Stated problem - Retype the lines of the records starting at the one containing "This screenshot has width=657, height=687." and ending at the one containing "will pyautogui.click(x=210, y=31).", copying them character for character with nothing else.

Target position records
--- begin ---
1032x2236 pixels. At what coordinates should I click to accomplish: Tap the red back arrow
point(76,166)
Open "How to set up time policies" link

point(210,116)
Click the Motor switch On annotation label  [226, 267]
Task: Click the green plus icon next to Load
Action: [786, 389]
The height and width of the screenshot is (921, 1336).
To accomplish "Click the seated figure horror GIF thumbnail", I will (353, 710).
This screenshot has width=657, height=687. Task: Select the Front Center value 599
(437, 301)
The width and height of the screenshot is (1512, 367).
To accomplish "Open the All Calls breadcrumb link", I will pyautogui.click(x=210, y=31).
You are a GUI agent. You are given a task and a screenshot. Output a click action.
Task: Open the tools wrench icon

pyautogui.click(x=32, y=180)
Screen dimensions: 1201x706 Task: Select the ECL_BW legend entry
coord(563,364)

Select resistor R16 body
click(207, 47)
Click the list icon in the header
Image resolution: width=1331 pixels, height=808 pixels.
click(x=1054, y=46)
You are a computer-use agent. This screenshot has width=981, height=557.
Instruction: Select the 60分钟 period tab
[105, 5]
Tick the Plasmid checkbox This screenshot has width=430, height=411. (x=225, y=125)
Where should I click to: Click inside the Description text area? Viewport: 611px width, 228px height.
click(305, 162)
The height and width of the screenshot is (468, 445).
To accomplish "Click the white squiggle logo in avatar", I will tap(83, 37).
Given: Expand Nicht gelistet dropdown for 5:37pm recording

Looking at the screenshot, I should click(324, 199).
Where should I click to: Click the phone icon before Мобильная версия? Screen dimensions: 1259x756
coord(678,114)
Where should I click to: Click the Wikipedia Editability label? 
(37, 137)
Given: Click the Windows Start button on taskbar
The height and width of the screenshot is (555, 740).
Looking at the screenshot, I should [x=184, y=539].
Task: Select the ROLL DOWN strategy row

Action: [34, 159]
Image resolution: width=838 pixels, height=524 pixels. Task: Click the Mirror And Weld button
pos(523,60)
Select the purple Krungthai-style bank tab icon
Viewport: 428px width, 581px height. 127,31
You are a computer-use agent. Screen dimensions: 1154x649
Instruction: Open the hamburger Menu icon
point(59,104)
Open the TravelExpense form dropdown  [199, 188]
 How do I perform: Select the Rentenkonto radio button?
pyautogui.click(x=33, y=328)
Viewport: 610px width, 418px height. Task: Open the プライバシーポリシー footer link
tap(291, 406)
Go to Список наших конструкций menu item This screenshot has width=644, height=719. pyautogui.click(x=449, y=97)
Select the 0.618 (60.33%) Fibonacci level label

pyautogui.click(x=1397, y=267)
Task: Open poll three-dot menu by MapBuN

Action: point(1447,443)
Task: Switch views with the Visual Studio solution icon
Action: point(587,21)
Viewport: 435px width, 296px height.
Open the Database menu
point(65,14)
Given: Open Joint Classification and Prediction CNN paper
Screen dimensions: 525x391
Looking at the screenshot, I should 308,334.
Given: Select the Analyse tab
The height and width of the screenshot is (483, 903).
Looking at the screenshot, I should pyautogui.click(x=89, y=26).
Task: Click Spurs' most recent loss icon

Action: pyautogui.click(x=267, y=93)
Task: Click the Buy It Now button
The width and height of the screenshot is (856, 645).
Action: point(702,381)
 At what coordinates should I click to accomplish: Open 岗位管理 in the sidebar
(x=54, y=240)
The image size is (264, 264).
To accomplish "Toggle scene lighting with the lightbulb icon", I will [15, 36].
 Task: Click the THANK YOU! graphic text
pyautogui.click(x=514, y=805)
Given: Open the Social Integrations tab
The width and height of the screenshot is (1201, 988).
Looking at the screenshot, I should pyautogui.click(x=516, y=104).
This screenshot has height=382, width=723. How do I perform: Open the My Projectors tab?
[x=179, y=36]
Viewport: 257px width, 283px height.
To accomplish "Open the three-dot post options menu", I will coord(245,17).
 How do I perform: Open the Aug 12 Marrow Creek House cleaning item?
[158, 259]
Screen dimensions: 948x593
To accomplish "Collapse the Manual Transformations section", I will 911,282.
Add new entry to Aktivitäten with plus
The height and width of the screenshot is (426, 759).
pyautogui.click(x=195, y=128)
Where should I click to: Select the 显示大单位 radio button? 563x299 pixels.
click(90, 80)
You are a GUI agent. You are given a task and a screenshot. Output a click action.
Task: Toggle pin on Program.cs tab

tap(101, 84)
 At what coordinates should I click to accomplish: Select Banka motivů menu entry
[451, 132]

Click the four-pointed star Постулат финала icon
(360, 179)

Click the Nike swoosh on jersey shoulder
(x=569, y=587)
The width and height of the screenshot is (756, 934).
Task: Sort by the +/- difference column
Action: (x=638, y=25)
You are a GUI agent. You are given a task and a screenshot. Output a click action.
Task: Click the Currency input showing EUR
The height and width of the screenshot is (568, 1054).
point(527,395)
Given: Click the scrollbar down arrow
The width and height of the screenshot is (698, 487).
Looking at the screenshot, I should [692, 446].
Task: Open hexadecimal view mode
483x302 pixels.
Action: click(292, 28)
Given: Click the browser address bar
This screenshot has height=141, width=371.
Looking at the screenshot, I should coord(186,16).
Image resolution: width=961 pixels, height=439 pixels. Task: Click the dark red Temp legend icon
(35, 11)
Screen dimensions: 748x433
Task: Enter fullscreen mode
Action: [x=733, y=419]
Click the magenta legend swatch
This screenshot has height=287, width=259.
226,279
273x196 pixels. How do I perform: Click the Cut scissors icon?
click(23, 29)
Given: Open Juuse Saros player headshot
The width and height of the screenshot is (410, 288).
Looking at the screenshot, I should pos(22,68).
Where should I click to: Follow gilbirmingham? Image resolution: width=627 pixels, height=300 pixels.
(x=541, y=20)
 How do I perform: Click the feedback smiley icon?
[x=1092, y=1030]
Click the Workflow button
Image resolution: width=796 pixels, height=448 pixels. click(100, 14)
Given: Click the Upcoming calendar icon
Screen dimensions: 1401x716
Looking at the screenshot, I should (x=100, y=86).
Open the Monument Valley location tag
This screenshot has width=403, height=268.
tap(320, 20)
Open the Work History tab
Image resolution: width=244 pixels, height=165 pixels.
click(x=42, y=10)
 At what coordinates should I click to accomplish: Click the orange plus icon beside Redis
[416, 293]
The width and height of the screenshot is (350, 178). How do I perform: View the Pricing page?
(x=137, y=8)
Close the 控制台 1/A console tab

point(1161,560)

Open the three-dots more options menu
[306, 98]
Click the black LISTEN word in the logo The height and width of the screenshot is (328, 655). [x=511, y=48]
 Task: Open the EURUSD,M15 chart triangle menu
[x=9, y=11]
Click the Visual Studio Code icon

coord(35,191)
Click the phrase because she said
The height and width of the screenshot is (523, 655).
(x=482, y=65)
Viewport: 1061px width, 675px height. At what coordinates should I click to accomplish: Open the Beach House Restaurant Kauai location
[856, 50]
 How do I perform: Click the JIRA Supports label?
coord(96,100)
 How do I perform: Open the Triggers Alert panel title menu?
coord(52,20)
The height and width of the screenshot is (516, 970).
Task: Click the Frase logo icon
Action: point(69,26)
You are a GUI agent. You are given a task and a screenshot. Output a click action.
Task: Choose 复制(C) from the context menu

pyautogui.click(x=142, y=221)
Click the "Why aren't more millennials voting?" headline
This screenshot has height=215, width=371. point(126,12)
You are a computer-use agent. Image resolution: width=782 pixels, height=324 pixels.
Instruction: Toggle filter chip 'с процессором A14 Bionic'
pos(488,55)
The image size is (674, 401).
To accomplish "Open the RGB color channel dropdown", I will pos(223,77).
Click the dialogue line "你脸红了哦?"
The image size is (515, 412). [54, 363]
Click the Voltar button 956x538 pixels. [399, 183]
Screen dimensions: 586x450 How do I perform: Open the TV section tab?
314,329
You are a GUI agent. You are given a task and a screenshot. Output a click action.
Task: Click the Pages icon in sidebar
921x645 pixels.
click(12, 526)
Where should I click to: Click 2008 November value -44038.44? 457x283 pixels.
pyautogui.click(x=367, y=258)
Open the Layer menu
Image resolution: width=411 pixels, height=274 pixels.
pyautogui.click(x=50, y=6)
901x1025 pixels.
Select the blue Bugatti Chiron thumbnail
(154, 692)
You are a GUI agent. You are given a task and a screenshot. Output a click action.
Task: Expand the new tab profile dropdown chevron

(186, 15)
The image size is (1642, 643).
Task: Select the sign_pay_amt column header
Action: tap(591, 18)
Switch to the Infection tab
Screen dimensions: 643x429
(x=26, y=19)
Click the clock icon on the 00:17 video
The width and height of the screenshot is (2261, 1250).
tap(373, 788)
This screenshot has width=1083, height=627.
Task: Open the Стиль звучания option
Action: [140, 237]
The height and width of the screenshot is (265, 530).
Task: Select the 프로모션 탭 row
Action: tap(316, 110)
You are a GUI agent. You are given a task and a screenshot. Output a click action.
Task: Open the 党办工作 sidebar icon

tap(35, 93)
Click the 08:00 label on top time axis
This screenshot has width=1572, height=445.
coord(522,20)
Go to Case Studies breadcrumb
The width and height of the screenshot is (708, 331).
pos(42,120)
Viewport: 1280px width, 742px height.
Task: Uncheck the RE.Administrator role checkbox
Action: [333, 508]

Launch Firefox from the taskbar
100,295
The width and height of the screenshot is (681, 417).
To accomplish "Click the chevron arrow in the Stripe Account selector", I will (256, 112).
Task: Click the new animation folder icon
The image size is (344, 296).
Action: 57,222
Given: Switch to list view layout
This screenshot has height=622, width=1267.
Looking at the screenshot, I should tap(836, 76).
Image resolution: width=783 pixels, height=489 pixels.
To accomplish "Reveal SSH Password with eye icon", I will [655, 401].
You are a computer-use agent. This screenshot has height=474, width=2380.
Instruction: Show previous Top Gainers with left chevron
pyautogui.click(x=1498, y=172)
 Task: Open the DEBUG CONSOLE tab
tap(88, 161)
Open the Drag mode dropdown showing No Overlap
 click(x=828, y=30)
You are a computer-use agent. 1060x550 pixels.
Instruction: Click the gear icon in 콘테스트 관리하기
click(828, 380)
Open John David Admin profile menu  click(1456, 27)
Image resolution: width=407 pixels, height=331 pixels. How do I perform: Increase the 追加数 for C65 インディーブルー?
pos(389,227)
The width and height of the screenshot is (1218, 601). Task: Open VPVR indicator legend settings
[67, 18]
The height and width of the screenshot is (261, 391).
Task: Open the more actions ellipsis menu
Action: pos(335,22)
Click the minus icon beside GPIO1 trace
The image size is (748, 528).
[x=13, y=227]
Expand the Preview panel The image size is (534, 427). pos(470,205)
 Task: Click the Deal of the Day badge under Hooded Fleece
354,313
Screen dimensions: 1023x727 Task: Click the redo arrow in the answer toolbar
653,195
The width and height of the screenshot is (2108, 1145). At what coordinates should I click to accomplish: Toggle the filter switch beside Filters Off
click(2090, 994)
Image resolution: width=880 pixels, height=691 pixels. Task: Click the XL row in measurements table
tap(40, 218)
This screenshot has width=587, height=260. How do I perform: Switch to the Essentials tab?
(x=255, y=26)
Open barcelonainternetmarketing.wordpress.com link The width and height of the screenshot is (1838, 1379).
--- end ---
Exercise output -
This screenshot has width=657, height=687. Task: Select the Front Center value 599
(437, 301)
The width and height of the screenshot is (1512, 367).
To accomplish "Open the All Calls breadcrumb link", I will pyautogui.click(x=210, y=31).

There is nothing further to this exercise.